Design Google Drive

This is my reading notes for Chapter 15 in book “System Design Interview – An insider’s guide (Vol. 1)”.

Google Drive is a cloud storage and file synchronization service that enables users to upload, store, and share files across devices and access them from anywhere. The design focuses on building a system that can efficiently handle large-scale storage, fast file synchronization, file sharing, and version control. Below is a comprehensive breakdown of how to approach designing such a system.

Design Google Drive

1. Understanding the Problem and Requirements

Key Functional Features:

  1. Upload and download files:
    • Users can upload various file types and download them later.
    • Examples: Uploading a 100 MB video file, downloading a 2 MB PDF from Google Drive.
  2. File synchronization:
    • Files need to be synchronized across all devices (laptops, mobile, tablets) as soon as there’s a change.
    • Example: A user edits a file on their laptop, and the changes automatically appear on their mobile phone within seconds.
  3. File sharing:
    • Users can share files or folders with others and assign different permissions (e.g., view-only, edit).
    • Example: Sharing a Google Docs file with colleagues, allowing them to comment but not edit.
  4. File versioning:
    • Keeping track of changes made to files and allowing users to access previous versions.
    • Example: Recovering an older version of a spreadsheet from two weeks ago.
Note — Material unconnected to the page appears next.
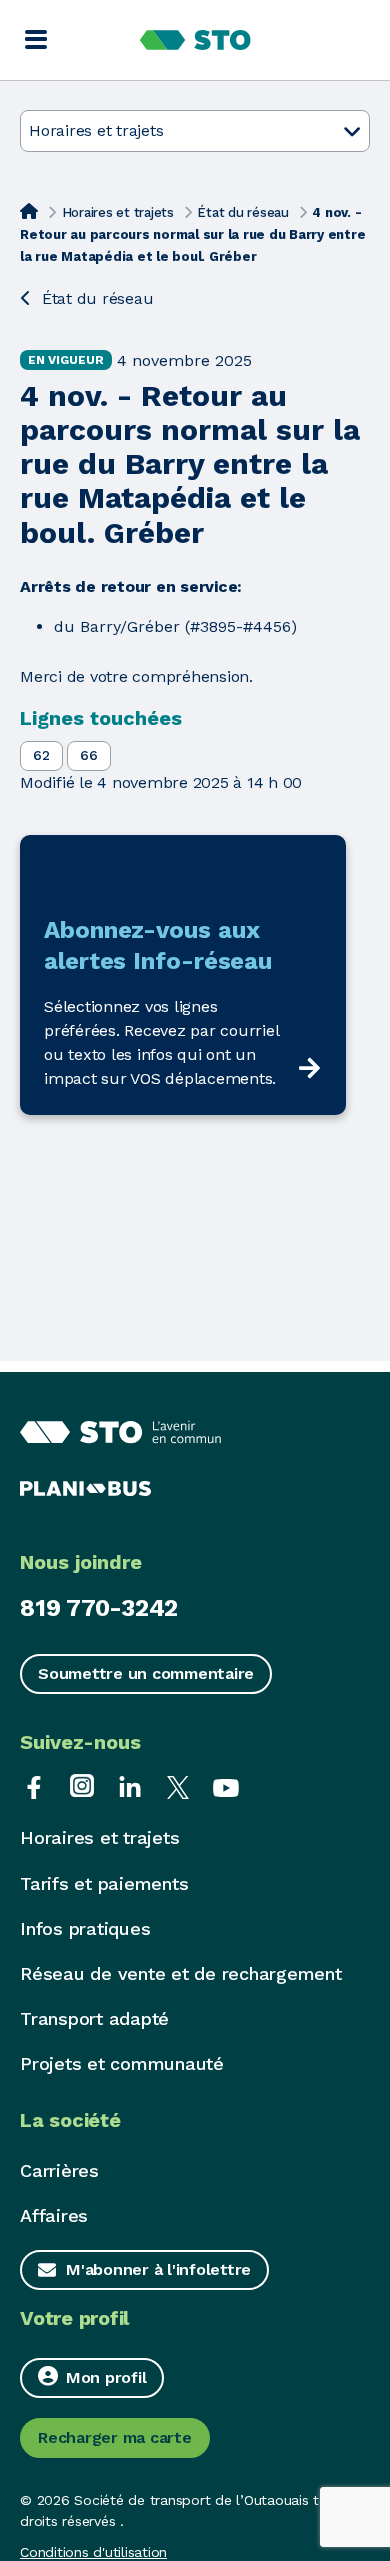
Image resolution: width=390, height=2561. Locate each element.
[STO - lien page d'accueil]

Non-functional Requirements:

  1. High reliability and durability:
    • Data must be available and protected from loss, even during failures. A 99.999999999% durability is expected for file storage.
    • Example: If a server in one region fails, data is still available due to replication across other regions.
  2. Fast synchronization and low latency:
    • Syncing should be nearly real-time for small files and changes.
    • Example: A change made on a text document should reflect on another device in less than a second.
  3. Scalability:
    • The system must scale to handle millions of users and petabytes of data.
    • Example: Google Drive has over 1 billion users and needs to handle high concurrency and traffic spikes.
  4. Cost-efficiency:
    • The design should minimize costs related to bandwidth, storage, and CPU processing.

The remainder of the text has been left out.